» **Task directions**:
Copy out, from the entries below, each line holding the string "will".

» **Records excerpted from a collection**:
BEGIN

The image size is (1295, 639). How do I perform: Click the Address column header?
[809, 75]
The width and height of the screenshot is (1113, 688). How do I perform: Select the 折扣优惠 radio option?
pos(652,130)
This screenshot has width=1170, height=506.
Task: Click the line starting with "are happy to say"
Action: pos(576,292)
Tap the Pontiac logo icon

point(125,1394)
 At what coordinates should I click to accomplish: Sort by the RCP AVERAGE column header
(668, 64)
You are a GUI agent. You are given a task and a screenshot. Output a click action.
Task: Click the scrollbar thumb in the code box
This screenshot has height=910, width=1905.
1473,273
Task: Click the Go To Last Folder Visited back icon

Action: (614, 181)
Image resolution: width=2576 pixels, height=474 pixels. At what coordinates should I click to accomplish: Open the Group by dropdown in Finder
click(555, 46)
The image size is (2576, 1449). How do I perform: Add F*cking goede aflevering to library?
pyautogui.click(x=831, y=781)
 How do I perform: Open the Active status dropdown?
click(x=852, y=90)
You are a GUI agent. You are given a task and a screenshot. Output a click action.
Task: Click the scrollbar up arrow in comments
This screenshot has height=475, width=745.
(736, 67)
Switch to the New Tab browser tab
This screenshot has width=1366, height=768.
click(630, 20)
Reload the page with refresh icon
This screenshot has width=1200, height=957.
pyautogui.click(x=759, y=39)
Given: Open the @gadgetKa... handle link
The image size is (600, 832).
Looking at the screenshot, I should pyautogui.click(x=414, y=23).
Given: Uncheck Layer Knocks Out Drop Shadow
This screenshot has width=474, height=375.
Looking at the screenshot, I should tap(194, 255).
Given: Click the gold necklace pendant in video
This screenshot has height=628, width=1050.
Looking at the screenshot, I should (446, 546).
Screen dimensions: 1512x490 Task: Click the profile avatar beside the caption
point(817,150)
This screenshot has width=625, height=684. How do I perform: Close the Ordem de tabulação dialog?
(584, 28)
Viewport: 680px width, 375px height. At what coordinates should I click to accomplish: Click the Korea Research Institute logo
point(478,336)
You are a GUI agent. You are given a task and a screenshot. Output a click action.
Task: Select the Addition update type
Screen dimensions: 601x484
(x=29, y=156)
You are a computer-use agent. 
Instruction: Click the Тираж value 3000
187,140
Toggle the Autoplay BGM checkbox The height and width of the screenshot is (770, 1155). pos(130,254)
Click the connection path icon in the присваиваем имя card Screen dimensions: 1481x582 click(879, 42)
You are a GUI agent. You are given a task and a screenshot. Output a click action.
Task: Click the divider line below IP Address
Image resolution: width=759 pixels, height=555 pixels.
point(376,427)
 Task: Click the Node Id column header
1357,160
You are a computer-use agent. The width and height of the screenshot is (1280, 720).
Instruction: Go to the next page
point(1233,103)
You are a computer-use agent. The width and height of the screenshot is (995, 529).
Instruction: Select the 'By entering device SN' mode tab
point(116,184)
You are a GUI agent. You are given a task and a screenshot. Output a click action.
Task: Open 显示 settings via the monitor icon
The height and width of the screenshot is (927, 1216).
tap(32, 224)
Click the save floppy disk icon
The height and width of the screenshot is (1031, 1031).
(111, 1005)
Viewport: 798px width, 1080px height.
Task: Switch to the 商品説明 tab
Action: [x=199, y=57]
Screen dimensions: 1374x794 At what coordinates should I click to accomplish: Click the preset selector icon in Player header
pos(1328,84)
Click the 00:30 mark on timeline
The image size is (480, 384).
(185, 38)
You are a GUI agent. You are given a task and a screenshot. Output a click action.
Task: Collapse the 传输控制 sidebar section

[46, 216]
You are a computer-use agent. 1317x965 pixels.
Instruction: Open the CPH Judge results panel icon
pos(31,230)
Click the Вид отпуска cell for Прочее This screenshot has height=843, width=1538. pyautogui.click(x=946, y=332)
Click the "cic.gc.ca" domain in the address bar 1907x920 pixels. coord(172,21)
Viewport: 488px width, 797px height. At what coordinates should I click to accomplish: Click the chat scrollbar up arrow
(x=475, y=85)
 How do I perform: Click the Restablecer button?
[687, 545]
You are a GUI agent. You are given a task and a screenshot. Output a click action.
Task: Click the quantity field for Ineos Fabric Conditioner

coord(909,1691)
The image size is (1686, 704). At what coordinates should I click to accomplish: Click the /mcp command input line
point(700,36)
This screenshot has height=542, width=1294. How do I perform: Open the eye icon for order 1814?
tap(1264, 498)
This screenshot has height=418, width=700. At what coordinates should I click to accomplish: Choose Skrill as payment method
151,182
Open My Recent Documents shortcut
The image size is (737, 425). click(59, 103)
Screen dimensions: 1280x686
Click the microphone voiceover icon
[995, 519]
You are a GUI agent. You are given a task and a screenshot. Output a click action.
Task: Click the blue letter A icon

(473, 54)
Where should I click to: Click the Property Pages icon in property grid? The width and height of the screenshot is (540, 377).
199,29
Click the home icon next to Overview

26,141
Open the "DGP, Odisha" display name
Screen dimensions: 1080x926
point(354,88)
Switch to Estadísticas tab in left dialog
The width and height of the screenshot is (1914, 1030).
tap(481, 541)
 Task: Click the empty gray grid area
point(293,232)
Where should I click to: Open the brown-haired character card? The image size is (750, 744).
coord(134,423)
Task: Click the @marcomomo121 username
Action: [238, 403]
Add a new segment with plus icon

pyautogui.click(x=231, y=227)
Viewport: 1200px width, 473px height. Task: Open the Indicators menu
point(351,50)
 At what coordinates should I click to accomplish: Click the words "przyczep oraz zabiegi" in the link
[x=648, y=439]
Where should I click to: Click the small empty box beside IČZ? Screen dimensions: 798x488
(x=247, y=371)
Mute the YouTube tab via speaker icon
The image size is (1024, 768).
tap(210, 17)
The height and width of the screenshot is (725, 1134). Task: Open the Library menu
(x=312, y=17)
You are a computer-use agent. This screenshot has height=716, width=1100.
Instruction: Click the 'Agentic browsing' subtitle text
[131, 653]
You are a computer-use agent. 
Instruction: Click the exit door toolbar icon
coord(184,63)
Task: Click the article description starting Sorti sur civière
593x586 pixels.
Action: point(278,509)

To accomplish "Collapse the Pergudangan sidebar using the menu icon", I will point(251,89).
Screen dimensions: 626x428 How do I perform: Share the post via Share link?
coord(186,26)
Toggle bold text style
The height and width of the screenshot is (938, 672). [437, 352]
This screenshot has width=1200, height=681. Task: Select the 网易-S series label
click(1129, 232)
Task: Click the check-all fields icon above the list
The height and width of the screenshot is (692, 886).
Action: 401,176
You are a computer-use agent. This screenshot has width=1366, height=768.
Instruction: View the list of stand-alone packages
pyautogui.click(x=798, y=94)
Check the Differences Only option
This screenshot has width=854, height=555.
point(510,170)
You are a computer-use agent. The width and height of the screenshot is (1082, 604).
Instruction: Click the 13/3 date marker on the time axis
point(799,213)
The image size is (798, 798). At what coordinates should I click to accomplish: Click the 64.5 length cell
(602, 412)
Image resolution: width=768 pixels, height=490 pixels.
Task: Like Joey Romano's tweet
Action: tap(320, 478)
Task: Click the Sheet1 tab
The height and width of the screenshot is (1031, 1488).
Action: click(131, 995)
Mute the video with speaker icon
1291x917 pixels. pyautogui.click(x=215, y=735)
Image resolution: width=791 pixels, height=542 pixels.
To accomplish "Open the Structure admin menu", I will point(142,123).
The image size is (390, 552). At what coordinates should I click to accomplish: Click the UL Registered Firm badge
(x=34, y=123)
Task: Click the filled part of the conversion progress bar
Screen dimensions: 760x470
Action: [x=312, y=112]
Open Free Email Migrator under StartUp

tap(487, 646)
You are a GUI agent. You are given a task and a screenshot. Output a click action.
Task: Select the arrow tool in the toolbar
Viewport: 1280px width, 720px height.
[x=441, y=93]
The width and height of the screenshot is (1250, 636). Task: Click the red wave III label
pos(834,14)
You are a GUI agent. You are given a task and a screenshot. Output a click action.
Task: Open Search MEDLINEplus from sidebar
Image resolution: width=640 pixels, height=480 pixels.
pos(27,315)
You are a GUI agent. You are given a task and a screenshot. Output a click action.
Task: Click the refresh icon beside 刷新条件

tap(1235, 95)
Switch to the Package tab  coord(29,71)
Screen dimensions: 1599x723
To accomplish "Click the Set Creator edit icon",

END

» **Expected output**:
To accomplish "Collapse the Pergudangan sidebar using the menu icon", I will point(251,89).
To accomplish "Open the Structure admin menu", I will point(142,123).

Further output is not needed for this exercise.